Freedom used to be a universally held value. From John Locke to Martin Luther King, from the French Revolution and the American War of Independence to the struggle against Apartheid, the concept of individual freedom has had ubiquitous support bar from unsavoury totalitarian regimes. But these days the idea is becoming increasingly controversial. The pandemic has brought this into sharp relief, where civil liberty concerns about vaccine mandates has been dismissed as conspiracy theories by anti-vaxxers and opposition painted by some as akin to terrorism.
But while vaccine mandates may be one of the more obvious manifestations of how the concept of freedom has fallen in esteem, the insidious attack on liberty has tentacles reaching far deeper than the push to force needles in arms. In academia, a profession increasingly engulfed in the culture war, freedom is unsurprisingly being dragged into the racism debate. In his book White Freedom: The Racial History of an Idea, the now deceased historian Tyler Stovall claims that what he calls the ‘Western idea of freedom’ is rooted in racism – a claim that seems based on the fact that the Enlightenment and the trans-Atlantic slave trade were contemporary phenomenons.
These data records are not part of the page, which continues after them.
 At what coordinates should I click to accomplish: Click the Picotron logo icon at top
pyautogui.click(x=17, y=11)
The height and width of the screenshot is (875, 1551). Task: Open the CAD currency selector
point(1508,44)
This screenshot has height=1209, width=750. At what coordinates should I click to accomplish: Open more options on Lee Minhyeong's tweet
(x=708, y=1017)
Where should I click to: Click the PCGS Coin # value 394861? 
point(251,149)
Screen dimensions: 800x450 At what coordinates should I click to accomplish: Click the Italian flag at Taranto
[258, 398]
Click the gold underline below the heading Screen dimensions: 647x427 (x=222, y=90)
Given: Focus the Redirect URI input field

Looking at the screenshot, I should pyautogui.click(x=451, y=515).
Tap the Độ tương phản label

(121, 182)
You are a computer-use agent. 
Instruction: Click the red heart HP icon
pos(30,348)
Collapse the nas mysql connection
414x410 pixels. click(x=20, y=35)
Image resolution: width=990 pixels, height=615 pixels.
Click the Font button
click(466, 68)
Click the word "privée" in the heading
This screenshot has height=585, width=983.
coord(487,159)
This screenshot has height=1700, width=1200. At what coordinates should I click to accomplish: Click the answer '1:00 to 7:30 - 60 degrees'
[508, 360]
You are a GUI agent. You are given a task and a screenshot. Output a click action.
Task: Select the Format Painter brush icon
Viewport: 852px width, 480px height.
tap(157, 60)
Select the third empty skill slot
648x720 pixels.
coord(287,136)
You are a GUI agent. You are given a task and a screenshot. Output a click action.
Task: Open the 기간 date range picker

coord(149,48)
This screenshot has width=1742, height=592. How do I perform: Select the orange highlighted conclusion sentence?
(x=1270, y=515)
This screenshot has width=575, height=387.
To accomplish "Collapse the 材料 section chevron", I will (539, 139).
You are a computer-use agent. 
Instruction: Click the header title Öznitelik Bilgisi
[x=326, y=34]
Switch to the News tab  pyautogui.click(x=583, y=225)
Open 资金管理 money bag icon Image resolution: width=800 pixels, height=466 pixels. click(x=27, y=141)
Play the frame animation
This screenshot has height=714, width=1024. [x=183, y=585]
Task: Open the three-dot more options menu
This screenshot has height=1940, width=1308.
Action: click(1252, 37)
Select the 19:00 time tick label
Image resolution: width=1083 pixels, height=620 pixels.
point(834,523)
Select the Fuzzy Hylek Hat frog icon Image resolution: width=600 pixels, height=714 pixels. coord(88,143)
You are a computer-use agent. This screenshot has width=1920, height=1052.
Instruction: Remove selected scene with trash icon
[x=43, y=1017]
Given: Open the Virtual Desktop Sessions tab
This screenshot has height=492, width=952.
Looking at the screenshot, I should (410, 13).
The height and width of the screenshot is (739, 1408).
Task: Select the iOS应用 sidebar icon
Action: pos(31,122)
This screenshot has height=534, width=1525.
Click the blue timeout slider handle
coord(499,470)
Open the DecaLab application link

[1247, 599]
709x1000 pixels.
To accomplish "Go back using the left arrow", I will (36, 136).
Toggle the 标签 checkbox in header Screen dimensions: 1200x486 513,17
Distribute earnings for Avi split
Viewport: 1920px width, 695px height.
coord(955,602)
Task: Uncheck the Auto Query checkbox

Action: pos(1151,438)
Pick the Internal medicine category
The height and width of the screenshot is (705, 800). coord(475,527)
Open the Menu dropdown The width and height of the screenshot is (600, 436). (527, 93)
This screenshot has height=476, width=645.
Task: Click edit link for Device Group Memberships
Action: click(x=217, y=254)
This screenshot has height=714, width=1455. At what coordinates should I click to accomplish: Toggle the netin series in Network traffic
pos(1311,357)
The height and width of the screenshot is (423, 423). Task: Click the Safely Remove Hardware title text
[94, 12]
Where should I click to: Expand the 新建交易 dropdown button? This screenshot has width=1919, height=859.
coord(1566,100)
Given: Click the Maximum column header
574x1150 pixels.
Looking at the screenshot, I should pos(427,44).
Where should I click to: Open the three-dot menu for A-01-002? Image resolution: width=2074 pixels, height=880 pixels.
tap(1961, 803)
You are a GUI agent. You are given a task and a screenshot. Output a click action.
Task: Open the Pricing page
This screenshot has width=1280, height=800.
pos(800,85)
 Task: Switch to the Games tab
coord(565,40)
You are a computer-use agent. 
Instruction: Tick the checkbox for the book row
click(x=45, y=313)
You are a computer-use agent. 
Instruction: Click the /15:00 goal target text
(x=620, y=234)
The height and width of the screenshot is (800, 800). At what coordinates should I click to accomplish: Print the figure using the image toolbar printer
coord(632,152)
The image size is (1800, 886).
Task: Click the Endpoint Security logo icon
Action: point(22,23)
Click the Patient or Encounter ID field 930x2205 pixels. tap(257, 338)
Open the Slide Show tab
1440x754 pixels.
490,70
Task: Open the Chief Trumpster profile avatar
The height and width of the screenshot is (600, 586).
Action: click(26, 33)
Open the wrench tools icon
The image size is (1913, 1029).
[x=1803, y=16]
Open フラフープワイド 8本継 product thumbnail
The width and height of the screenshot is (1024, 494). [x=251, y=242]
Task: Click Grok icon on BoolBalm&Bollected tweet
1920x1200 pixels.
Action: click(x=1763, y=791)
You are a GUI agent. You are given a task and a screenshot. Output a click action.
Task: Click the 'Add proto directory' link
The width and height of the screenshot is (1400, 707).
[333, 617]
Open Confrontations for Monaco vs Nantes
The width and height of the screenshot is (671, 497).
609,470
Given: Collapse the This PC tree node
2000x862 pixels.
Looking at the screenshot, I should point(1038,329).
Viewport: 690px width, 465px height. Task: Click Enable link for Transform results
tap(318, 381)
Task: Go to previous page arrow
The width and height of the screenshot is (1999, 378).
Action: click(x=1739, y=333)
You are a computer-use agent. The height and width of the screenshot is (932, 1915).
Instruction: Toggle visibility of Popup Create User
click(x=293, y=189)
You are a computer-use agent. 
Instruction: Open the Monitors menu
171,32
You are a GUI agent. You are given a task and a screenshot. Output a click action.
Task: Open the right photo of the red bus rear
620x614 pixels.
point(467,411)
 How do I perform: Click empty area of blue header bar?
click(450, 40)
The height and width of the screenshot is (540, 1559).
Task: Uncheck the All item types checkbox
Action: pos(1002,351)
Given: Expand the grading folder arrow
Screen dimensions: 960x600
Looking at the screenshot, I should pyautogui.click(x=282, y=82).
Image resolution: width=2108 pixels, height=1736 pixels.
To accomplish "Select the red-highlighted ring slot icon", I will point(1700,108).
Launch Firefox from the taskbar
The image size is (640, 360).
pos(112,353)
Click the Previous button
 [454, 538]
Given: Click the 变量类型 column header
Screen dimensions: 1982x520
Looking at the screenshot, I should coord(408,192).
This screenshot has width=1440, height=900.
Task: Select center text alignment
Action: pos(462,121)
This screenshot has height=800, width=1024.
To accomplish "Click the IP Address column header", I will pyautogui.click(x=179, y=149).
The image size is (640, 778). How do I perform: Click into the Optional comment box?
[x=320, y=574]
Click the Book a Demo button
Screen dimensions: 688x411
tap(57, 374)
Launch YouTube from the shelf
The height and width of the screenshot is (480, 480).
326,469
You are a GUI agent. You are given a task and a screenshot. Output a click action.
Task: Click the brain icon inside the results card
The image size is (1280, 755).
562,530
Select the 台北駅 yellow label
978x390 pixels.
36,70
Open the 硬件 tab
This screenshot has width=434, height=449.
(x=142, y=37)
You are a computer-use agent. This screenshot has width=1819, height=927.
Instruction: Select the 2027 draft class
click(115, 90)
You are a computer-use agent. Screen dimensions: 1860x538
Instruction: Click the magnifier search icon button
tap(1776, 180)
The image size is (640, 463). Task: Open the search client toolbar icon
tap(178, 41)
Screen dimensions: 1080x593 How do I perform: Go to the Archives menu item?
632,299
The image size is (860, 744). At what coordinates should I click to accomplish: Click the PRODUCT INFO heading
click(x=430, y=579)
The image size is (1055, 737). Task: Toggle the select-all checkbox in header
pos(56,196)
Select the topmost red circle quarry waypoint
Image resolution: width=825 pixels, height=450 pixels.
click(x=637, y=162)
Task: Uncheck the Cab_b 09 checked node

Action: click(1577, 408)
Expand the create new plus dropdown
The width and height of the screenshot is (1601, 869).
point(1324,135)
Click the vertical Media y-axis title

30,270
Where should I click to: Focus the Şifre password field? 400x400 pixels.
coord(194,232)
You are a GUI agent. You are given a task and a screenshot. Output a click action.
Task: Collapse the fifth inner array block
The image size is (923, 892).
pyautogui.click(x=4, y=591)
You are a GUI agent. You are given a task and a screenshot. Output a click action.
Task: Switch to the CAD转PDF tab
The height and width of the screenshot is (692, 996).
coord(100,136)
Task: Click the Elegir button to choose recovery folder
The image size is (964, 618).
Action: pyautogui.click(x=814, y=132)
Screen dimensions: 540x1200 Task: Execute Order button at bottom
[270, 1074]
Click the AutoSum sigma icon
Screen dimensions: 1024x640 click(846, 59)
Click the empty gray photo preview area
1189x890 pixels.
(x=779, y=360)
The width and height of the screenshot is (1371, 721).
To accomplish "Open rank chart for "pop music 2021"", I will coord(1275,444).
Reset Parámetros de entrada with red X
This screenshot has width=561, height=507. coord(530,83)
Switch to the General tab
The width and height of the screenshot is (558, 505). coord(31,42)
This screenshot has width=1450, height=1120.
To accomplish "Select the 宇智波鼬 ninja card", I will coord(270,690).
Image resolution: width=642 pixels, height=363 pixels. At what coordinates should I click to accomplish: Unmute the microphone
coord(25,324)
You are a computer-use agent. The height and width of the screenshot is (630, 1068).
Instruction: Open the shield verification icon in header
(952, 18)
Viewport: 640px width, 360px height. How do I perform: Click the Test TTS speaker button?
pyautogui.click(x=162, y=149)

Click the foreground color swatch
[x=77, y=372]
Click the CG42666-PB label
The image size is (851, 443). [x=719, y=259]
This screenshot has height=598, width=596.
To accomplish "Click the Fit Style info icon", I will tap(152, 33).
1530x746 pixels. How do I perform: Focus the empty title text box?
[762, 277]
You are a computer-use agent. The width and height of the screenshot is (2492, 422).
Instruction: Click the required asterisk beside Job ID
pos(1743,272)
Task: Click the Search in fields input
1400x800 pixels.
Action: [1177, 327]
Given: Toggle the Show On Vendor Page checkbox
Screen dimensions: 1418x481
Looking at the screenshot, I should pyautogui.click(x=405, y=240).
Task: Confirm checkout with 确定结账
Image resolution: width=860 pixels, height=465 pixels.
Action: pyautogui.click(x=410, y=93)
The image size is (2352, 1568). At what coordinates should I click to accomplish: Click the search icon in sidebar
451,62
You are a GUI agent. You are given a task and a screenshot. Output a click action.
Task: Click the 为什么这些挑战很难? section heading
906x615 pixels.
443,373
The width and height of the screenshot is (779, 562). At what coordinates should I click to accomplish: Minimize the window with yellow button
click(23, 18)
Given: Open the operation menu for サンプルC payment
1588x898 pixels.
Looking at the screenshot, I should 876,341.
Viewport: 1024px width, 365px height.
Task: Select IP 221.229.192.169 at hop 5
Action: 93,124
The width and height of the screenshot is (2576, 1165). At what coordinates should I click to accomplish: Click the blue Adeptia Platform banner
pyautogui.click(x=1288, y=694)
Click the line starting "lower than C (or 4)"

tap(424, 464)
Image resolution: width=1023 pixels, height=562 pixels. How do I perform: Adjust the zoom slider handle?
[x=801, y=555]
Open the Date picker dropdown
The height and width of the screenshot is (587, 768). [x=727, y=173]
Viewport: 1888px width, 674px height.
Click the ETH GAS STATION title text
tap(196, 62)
This is a similar argument made by the 1619 Project, an attempt by journalists from the New York Times to ‘reframe the country’s history by placing the consequences of slavery and the contributions of Black Americans at the very center of the United States’. In this re-writing of history, the American war for independence becomes a fight to maintain slavery and merely a fight from ‘white freedom’ as opposed to ‘black freedom’.
Why would left wing academics turn on freedom and try to racialize the word? It is part of the larger fight to undermine Western values which has engulfed academia. Whereas ‘white freedom’ is based in individualism and free market capitalism, the realization of ‘black freedom’ requires an upheaval of society and – of course -socialism. In an interview with The Nation, Stovall states that democratic socialism is ‘vital in the struggle against white freedom.’ The phrase ‘struggle against’ is of course revealing. What we know as Freedom must yield to a new standard. ‘Socialism does have the potential to empower power all people’, Stovall says.
So, the opposition to vaccine mandates is not merely a fight against involuntary medical injections. Something larger is at stake: the idea that individual freedom as advanced by the thinkers of the Enlightenment is sacrosanct. We can of course acknowledge that at the time when these ideas were articulated many held contemptible ideas on race without tarnishing the idea that ‘no one ought to harm another in his life, health, liberty or possessions’ as John Locke wrote in the late 17th century. Allowing the erosion of what we understand as freedom is a slippery slope to no less than the undermining of Western civilisation. For some, that is the goal. Others should take care to avoid becoming the useful idiots of such insidious forces and remember that freedom does not come without cost. We can disagree on whether to take a vaccine or not. Let’s not sacrifice our way of life because of it.